La Stampa, 17 maggio 2016
Ernesto Ferrero racconta i suoi diciott’anni da direttore del Salone del libro, tra incontri, sorprese e corse in ospedale
Tra le tante cose di cui sono grato al Salone è quella di avermi fatto conoscere in questi diciotto anni alcuni grandi personaggi, e di scoprire che quanto più sono grandi, tanto più sono semplici e diretti. Non divi, ma amici ideali.
Uno dei primi ricordi risale al 2000. Avevamo appena deciso di dedicare il 5° Padiglione ai bambini, e nei giorni dell’allestimento scopro un distinto signore in maniche di camicia, mitemente canuto, dai tratti vagamente orientali, che maneggiando un grosso rullo dipingeva coscienziosamente una parete con un bel verde pastello. Era il grande poeta del colore Emanuele Luzzati, e faceva l’imbianchino senza problemi.
Due anni dopo arrivò George Steiner, e fece una memorabile prolusione invitando i giovani ad avere il coraggio delle loro passioni intellettuali. La serata inaugurale all’Auditorium prevedeva un concerto di un rock molto duro. La violenza dei suoni ferì le orecchie del grande maestro. Lasciò sdegnato la sua poltrona, lanciandosi verso l’uscita vanamente inseguito da me, e mormorando: «Sono dei nazisti! Sono dei nazisti!».
Nel 2004 si festeggiarono i 50 anni della Rai. Con Baudo e Arbore, chi prese subito in mano la situazione fu il signor Mike: maniacalmente professionale anche nei minimi dettagli, come le rituali foto di gruppo, che dovevano essere organizzate secondo rituali precisi, ovviamente stabiliti da lui.
Un anno arrivò una figlia di Che Guevara. Non aveva molto da raccontare, era ancora bambina quando il padre se ne partì per la Bolivia, eppure l’applauso che la accolse nella Sala dei 500 non finiva più, anzi continuava a salire d’intensità, come a dirle quanto l’icona del Che fosse ancora viva e anzi rinnovabile nella fissità del mito.
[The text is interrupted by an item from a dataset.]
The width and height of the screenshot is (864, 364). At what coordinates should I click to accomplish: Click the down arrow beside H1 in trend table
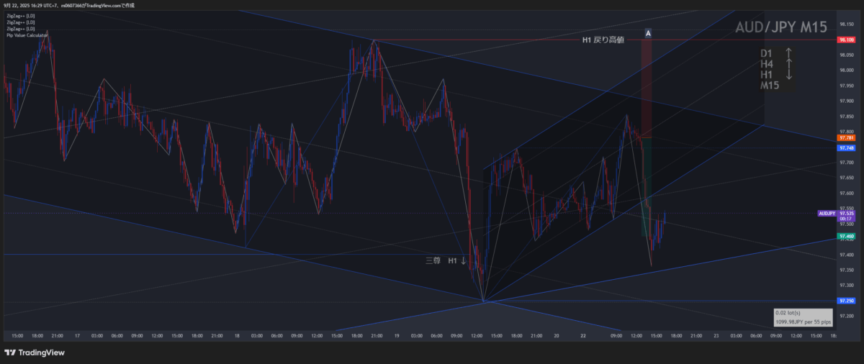789,75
Ci sono state anche le emergenze. Il 2008, l’anno di Israele Paese ospite d’onore, le contestazioni, i cortei e gli scontri in via Nizza, le polemiche che ci regalarono a costo zero una campagna pubblicitaria su scala mondiale. Finimmo perfino sul New York Times. Vai a spiegare ai contestatori che avevamo invitato autori per lo più critici con il governo, che la letteratura non risponde ai governi, è la vera patria di tutti, palestinesi compresi. Per fortuna poi il presidente Napolitano venne a inaugurare, con uno dei suoi tanti gesti lungimiranti di vero statista. Oppure può accadere che Gore Vidal, costretto a muoversi in carrozzella, si ribalta nella hall del Méridien, e bisogna correre in ospedale.
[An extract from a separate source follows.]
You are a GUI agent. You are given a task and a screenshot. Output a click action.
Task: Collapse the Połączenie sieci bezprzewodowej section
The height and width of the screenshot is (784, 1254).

Poi ci sono le sorprese divertenti. Philippe Daverio entra in sala per una delle sue travolgenti conversazioni ostentando un cono di gelato sgocciolante che stava lappando gustosamente. Douglas Hofstadter, filosofo della scienza, tra i massimi studiosi di intelligenze artificiali e di stadi della coscienza, mi aveva chiesto di organizzargli un incontro al Salone con Altan, perché sua figlia era cresciuta con la Pimpa, di cui era egli stesso un estimatore. Telefonai ad Altan, uomo notoriamente schivo e riservato, e la richiesta lo sorprese molto, quasi lo preoccupò. Alla fine acconsentì, e ne è nacque un dialogo pirotecnico tra linguaggi diversi, a dimostrazione che arte e scienza sono sorelle.
Tanti gli indimenticabili. Wislaswa Szymborska, antropologa della quotidianità, con la sua aria di vecchia zia gentile, che nasconde sotto un sorriso indecifrabile lo sguardo pietoso di chi conosce ogni miseria umana.
Quest’anno l’incontro forse più toccante. È stato quello con Antoine Leiris, il giovane giornalista francese che nella strage del Bataclan ha perso la moglie, ed è stato capace di scrivere ai terroristi: Non avrete il mio odio.